The problems that the above technologies do not solve are: (1) only ECU monitoring is carried out, or ECU is directly developed, and when the ECU is shipped, the ECU configuration cannot be adjusted according to actual conditions of a channel and a water regime; (2) the problem of optimal proportioning of the LNG dual fuel cannot be solved. Therefore, it is necessary to develop the research on the hybrid energy optimization and power intelligent adjustment device of the LNG dual-fuel ship.
Disclosure of Invention
An object of the utility model is to prior art not enough, provide a simple to operate's LNG dual-fuel boats and ships hybrid energy optimizes and power intelligence timing device, and boats and ships use the device when navigating, can transfer the best with the performance of LNG dual-fuel engine under the site environment to realize the optimal use of oil-gas ratio, reduce the oil consumption rate.
In order to achieve the above purpose, the utility model adopts the following technical scheme:
the LNG dual-fuel ship hybrid energy optimization and power intelligent adjusting device mainly comprises an embedded main control main board, a power supply module, an adjusting module, a Beidou and GPS module, an electric pulse signal generator unit, an interface module and a touch liquid crystal display module; the embedded main control main board is respectively connected with the power supply module, the adjusting module, the Beidou and GPS module, the electric pulse signal generator unit, the interface module and the touch liquid crystal display module; the power supply module is connected with the touch liquid crystal display module; the electric pulse signal generator unit is connected with the interface module.
The main control mainboard is solidified and integrated with a storage module, an operation module and a memory module; the electric pulse signal generator unit comprises an accelerator control module and a natural gas control module; the adjusting module comprises an ECU reading and writing module, a hybrid energy optimization module and a power adjusting module.
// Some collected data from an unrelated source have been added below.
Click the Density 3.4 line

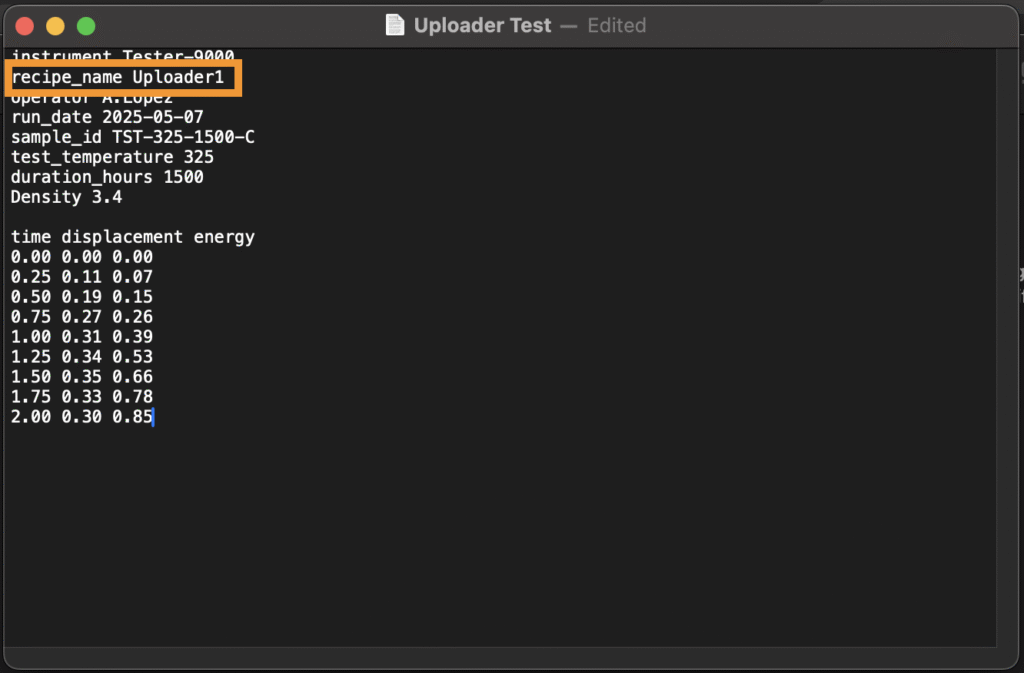click(66, 197)
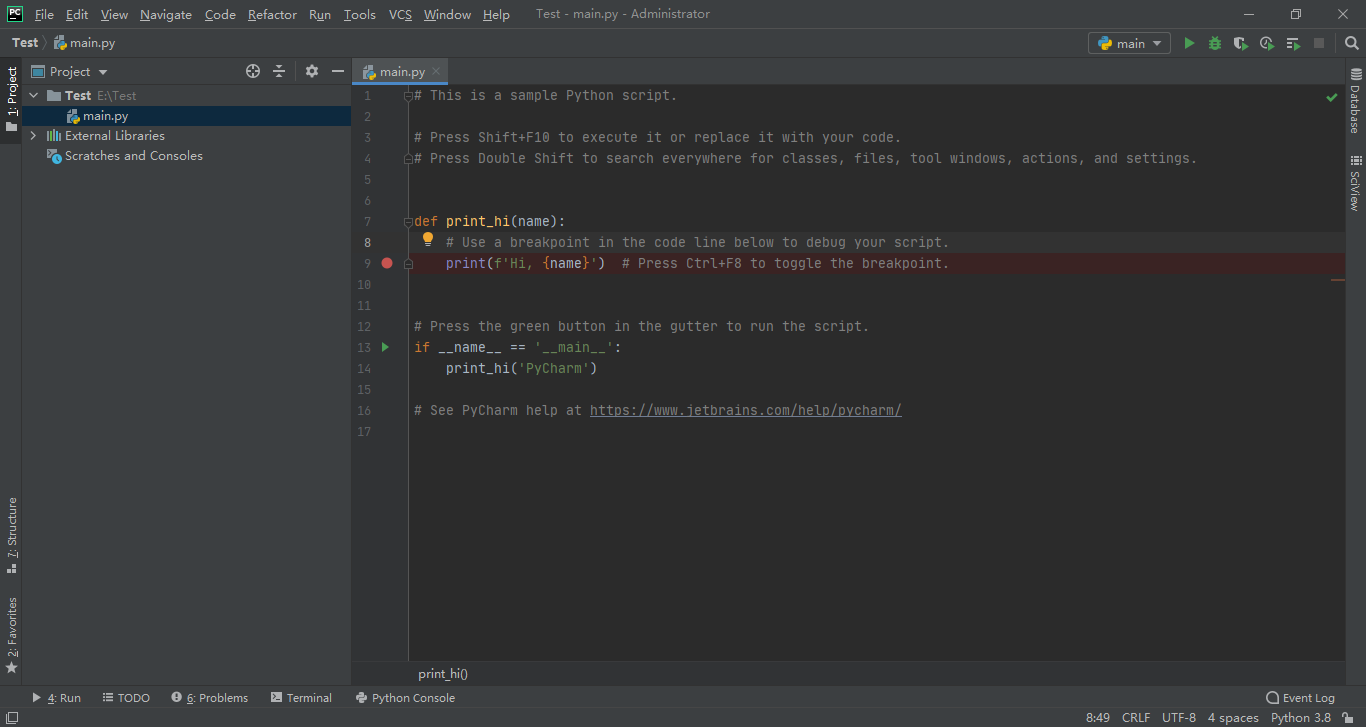Screen dimensions: 1366x727
Task: Hide the Project tool window
Action: (338, 71)
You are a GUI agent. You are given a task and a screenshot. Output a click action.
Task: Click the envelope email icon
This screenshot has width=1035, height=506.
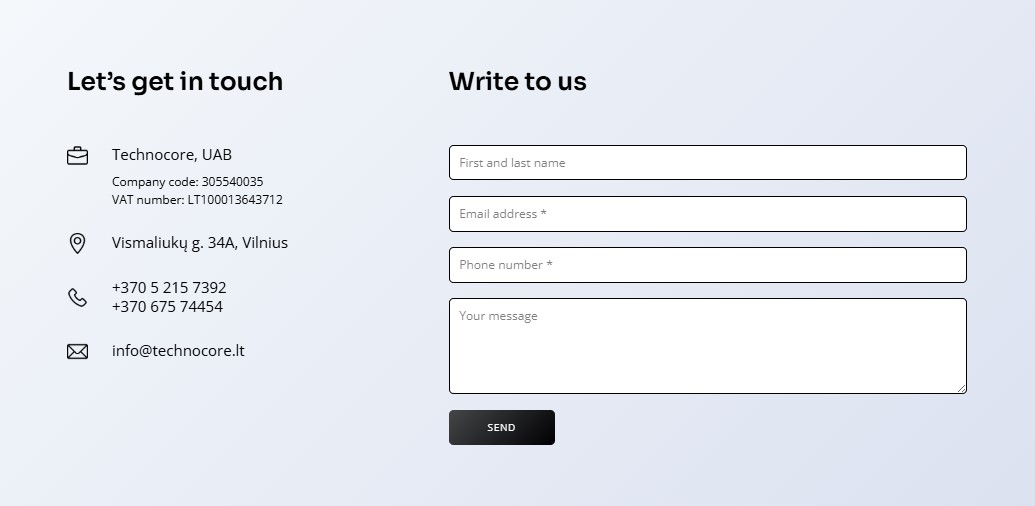[x=77, y=352]
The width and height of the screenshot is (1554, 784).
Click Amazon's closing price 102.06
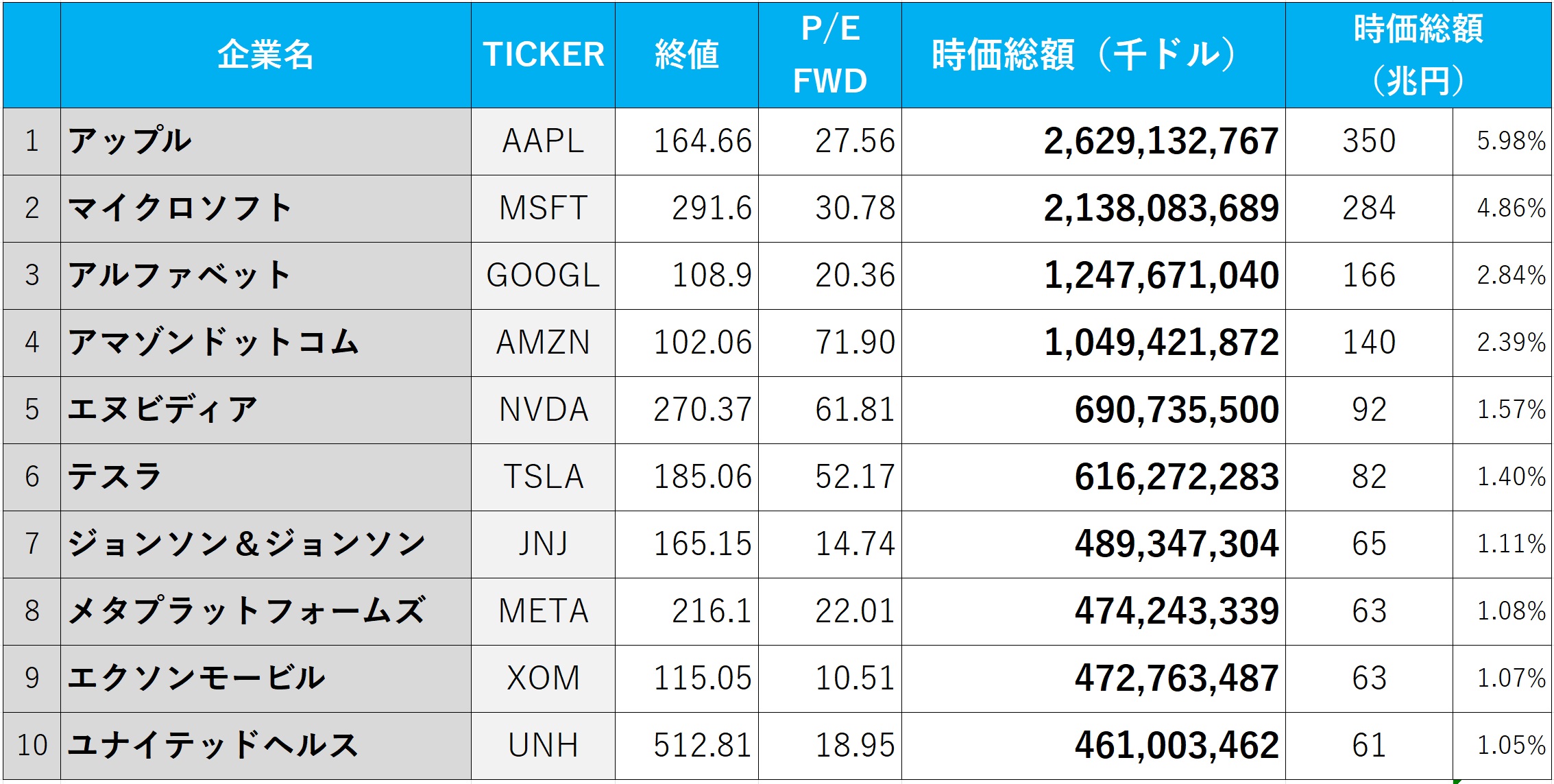point(702,343)
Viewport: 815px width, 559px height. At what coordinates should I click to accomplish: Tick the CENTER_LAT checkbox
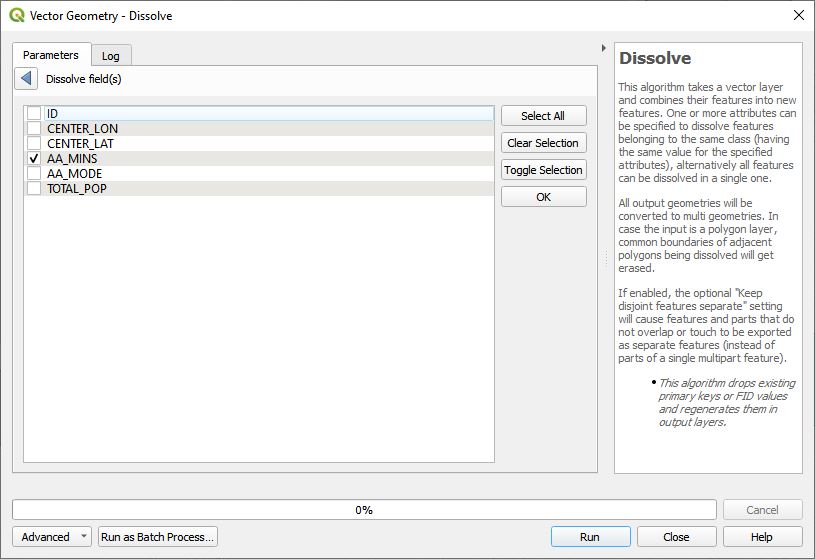(x=34, y=144)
The interface module adopts a 232+485 dual-mode chip, integrates RS-485 and RS-232 interfaces, has a baud rate of 300-921600bps, has automatic control data transmission capability, is used for being in butt joint with an ECU of a ship engine, can read data of the ECU, and sends and writes data to the ECU;
the Beidou and GPS module supports Beidou 1 and Beidou 2, the single-point positioning precision reaches 2.0m, the direction finding precision reaches 0.2 degrees (1 m base line), and the speed measuring precision reaches 0.1m/s, and is responsible for acquiring channel position information and system time service in real time; the touch liquid crystal display module adopts a 7-inch IIC touch liquid crystal display screen, is responsible for displaying the process data and the result data of adjustment and optimization, provides a virtual keyboard, and can manually input oil supply numerical values and air supply numerical values.
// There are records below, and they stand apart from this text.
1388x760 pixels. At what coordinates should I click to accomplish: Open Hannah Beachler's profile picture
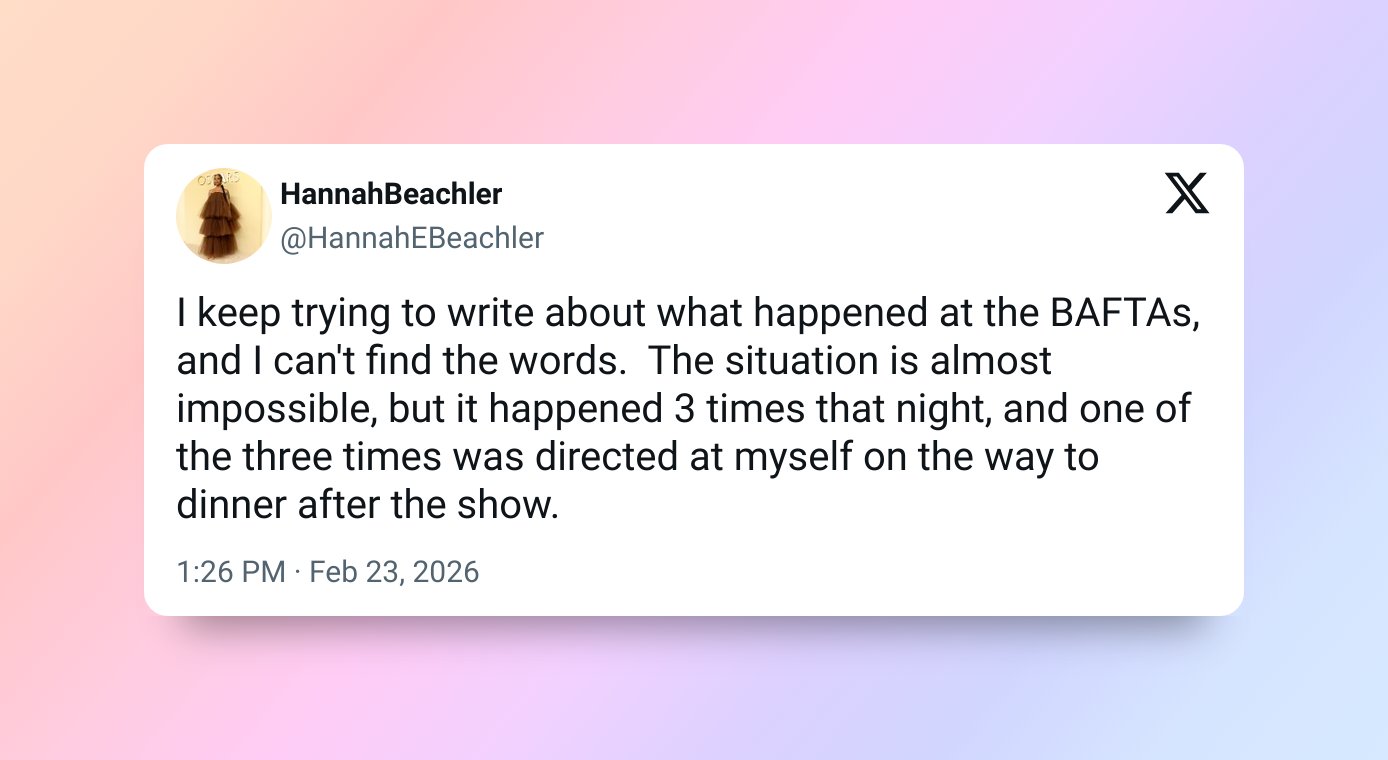tap(224, 215)
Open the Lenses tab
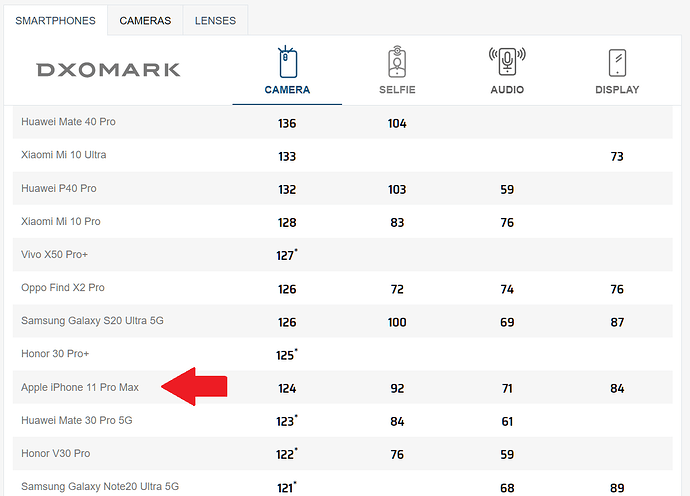This screenshot has height=496, width=690. tap(215, 21)
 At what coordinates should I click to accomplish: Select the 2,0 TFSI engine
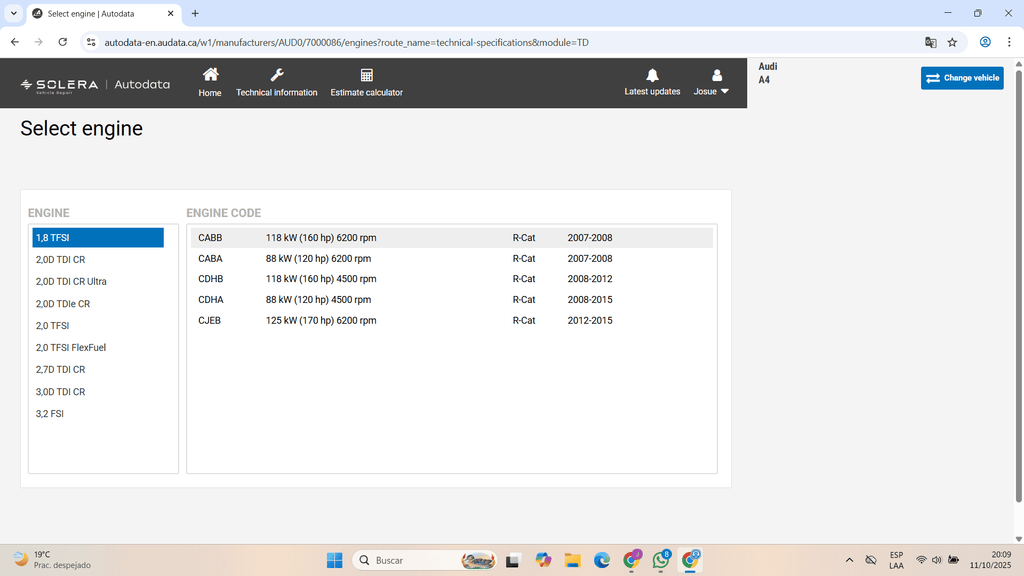click(53, 326)
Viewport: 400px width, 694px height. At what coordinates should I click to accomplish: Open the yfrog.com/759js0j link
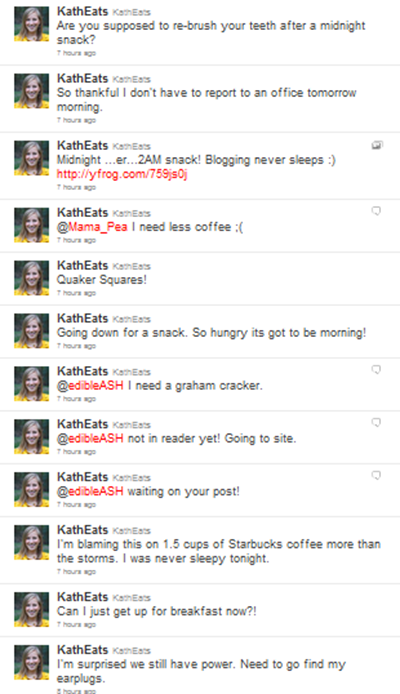pyautogui.click(x=122, y=174)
The electric pulse signal generator unit provides electric pulse signals with certain width for an oil sprayer and an LNG (liquefied natural gas) inlet nozzle of a ship engine so as to control the oil injection quantity and the air inflow. The throttle control module receives the instruction of the adjusting module, forms an electric pulse signal with a certain width with the electric pulse signal generator, and sends the electric pulse signal to the ECU through the interface module to realize the control of the oil injection amount. The natural gas control module receives the instruction of the adjusting module, forms an electric pulse signal with the electric pulse signal generator, and sends the electric pulse signal to the ECU through the interface module to realize air intake control.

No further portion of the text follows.